Explore the sandy beaches, marshes and tidal estuaries of Southwest Newfoundland.
Just a 15-minute drive north of Channel-Port aux Basques on Route 1 you’ll find Grand Bay West and J.T. Cheeseman Provincial Park – two nesting sites of the endangered piping plover, a native shore bird. Please pay close attention to the exclusion signs that mark their territory. Southwest Newfoundland is an excellent birding location. Not only is it on the flyway of many migrating species, but the area’s sandy beaches, marshes, and tidal estuaries – the Codroy Valley International Wetlands, accessible via Routes 406 and 407 – provide excellent refuge and food. See the resident breeders in summer, and the migratory birds in spring and fall. But before heading to the Wetlands, make a stop at the Cape Ray Lightkeepers House, showcasing the lighthouse’s history and its connections to the surrounding area.
This area has some of the island’s best farmland, settled generations ago by Scots who brought with them such famous names as St. Andrew’s, and further north off Routes 404 and 405, Highlands and Lock Leven. There’s even a neighbourhood called Loch Lomond. The idyllic Cape Anguille Lighthouse is worth a visit while you’re in the area, especially for some of the best sunsets on the island.
Visit the idyllic Cape Anguille Lighthouse for some of the best sunsets on the island.
The Anguille Mountains just north of the Codroy Valley and west of Route 1 are famed for their winds. When the trains ran through here, the railway employed Lauchie McDougall to warn of high winds from Table Mountain. Those 160-kilometre-per-hour gusts could blow a train from the narrow gauge tracks. Today, both Lauchie and the railway are gone, and truckers rely on CB radios and cellphones to find out when the wind is up.
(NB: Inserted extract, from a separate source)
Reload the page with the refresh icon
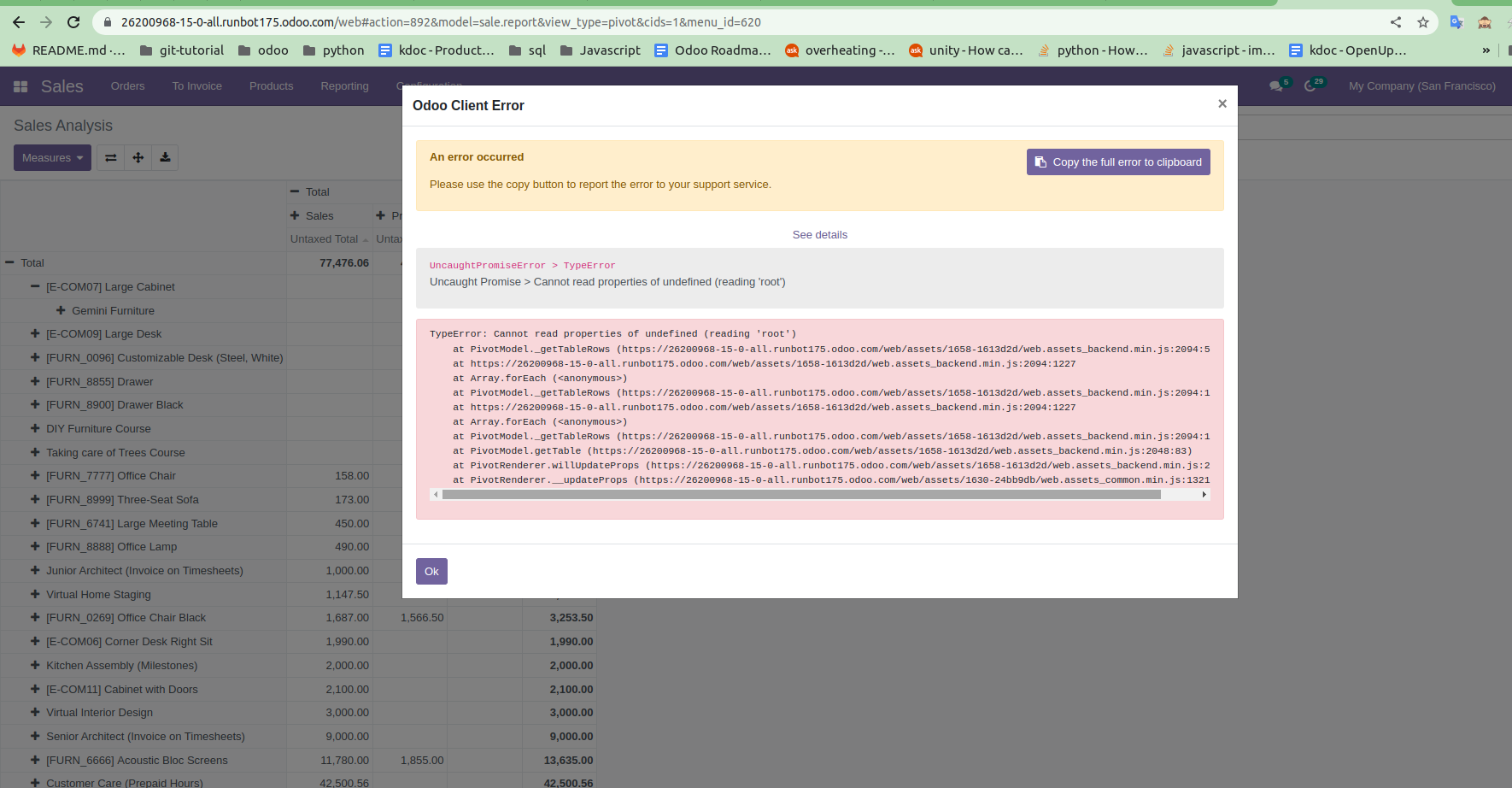 pyautogui.click(x=73, y=22)
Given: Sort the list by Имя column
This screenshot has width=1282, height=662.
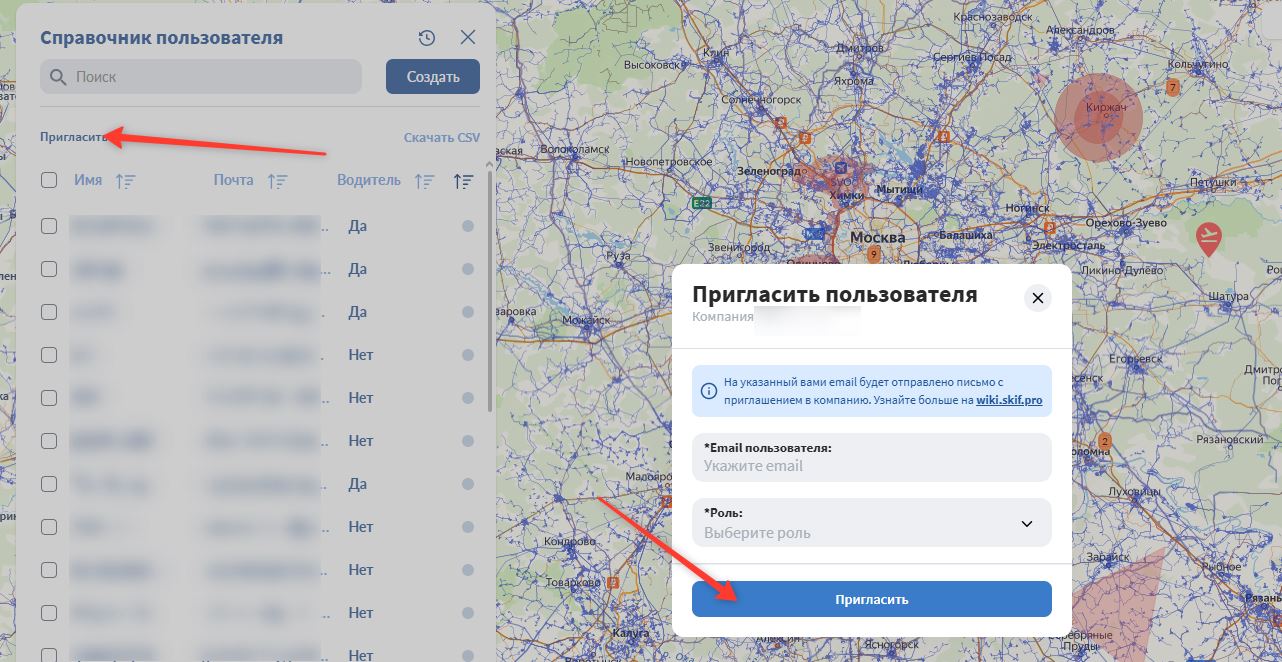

There are several world-class hiking trails on this road trip, including the moderate to difficult 5.1-kilometre Starlite Trail to the top of the Long Range Mountains overlooking Little Codroy River. The trailhead is on the Trans-Canada Highway near Route 407. For a coastal trail with a mountainous backdrop, trek the moderate 5.5-kilometre Coastangs Trail with trailheads starting in both Searston and St. Andrew’s.
Road Trip Tips:
Please check exact directions and road conditions before you start each road trip. Visit www.511nl.ca for current road conditions.
Distances are estimates and for guidance only. Routes can be taken as is, or in reverse order.